(Recorded data Opens)

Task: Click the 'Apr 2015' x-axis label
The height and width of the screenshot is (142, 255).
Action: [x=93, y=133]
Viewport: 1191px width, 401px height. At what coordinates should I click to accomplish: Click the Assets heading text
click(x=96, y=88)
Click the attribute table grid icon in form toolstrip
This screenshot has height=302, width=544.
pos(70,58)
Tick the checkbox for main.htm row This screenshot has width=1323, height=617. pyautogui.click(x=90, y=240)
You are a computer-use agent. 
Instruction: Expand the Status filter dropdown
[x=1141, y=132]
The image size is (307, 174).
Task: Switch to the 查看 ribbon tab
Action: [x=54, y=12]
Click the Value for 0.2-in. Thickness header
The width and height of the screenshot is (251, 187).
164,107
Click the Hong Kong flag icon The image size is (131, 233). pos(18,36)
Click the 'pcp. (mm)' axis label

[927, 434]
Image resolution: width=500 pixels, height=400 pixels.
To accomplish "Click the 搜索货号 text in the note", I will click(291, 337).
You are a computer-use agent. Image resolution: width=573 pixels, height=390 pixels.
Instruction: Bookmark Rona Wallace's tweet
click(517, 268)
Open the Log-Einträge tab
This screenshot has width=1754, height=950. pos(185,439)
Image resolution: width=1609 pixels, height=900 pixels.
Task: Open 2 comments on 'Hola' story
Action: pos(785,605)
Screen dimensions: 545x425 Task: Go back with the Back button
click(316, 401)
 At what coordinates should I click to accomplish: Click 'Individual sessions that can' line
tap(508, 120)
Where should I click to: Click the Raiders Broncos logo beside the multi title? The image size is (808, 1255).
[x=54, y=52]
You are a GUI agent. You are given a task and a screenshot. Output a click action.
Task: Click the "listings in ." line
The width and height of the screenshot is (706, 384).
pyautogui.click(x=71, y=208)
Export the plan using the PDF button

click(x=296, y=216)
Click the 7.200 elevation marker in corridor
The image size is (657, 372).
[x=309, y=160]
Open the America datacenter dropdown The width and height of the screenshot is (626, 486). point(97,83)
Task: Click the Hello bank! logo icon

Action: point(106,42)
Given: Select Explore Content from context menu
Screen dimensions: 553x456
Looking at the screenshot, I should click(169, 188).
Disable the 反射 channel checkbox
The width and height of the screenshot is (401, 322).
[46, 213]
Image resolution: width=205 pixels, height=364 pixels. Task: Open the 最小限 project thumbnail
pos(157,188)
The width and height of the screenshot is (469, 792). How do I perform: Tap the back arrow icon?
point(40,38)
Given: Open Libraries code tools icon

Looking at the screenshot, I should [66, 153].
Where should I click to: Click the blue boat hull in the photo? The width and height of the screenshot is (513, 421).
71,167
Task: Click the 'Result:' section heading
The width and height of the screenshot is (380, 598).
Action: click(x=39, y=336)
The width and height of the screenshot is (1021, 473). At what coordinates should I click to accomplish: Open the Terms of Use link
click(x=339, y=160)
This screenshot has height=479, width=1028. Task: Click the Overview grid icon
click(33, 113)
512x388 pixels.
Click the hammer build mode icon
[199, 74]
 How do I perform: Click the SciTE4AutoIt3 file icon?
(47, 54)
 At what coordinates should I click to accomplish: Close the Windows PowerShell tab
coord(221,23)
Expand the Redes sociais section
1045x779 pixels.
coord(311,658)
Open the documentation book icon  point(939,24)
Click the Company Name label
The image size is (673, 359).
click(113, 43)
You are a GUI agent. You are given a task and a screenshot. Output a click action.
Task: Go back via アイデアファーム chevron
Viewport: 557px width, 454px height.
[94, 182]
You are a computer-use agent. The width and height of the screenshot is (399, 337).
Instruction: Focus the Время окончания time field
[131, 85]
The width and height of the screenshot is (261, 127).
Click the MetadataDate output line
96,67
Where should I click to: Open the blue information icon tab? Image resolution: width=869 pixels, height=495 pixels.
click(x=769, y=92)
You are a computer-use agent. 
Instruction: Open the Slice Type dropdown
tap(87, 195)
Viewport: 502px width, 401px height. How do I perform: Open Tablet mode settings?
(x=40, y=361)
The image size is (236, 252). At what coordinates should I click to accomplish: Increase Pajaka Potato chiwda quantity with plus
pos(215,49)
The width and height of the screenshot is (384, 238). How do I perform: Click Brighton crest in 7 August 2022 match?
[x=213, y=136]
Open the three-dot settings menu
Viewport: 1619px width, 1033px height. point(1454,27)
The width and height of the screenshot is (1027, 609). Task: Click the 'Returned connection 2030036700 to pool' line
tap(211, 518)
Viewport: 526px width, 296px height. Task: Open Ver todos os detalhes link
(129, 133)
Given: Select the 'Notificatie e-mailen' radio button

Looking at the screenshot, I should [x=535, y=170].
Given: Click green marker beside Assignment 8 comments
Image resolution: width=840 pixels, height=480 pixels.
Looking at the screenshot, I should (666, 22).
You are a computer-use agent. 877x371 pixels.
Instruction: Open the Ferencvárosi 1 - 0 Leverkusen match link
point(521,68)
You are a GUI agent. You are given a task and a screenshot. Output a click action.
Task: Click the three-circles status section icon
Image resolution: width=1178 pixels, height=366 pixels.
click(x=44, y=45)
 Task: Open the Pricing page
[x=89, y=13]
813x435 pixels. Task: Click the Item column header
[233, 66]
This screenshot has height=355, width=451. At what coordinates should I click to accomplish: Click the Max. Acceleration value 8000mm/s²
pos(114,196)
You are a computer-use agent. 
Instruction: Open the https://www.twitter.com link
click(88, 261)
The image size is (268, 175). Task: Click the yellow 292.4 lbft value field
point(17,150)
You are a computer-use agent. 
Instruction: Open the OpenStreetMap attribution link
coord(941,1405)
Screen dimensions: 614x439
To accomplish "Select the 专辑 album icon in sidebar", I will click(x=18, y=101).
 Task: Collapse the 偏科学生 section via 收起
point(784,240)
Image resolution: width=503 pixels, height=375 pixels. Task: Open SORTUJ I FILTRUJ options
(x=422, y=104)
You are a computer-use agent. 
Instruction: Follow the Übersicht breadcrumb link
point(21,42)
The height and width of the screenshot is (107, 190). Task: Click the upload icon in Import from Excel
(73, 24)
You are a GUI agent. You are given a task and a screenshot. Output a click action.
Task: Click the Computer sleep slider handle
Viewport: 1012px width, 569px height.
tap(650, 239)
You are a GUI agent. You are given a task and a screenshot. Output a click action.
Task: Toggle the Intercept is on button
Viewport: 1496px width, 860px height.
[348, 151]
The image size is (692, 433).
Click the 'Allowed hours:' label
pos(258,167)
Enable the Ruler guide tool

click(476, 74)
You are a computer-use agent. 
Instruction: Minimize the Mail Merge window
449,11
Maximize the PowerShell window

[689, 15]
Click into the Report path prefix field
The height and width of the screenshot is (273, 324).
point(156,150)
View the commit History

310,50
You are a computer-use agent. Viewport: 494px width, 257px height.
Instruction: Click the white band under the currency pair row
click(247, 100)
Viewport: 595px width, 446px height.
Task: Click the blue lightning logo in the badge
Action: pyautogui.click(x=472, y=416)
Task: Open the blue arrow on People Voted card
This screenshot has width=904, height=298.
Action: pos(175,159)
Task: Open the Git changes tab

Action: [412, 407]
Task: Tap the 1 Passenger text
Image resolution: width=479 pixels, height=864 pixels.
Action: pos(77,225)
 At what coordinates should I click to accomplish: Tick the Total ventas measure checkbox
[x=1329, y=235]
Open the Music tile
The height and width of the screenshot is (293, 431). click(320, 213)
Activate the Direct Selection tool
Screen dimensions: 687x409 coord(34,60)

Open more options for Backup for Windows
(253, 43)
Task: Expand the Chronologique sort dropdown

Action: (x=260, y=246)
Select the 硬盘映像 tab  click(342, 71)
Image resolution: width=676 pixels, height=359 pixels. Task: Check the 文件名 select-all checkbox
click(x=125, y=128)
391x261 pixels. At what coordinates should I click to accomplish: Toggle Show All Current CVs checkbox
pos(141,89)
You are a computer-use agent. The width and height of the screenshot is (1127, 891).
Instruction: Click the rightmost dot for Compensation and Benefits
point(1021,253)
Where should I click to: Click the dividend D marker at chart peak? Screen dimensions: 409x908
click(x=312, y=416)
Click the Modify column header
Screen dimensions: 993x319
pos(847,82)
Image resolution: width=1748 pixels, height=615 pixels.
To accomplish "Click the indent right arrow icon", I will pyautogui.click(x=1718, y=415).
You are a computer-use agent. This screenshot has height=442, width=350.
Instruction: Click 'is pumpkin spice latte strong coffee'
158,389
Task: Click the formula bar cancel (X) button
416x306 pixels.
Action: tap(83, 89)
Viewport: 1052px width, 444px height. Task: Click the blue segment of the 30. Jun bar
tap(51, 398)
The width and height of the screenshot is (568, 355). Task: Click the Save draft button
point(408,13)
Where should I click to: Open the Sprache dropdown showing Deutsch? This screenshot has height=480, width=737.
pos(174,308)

(Recorded data Closes)

__Work instructions__
Find the line containing "416x306 pixels.", then output it and every line after it to the end of the data, exactly.

__Task response__
416x306 pixels.
Action: tap(83, 89)
Viewport: 1052px width, 444px height. Task: Click the blue segment of the 30. Jun bar
tap(51, 398)
The width and height of the screenshot is (568, 355). Task: Click the Save draft button
point(408,13)
Where should I click to: Open the Sprache dropdown showing Deutsch? This screenshot has height=480, width=737.
pos(174,308)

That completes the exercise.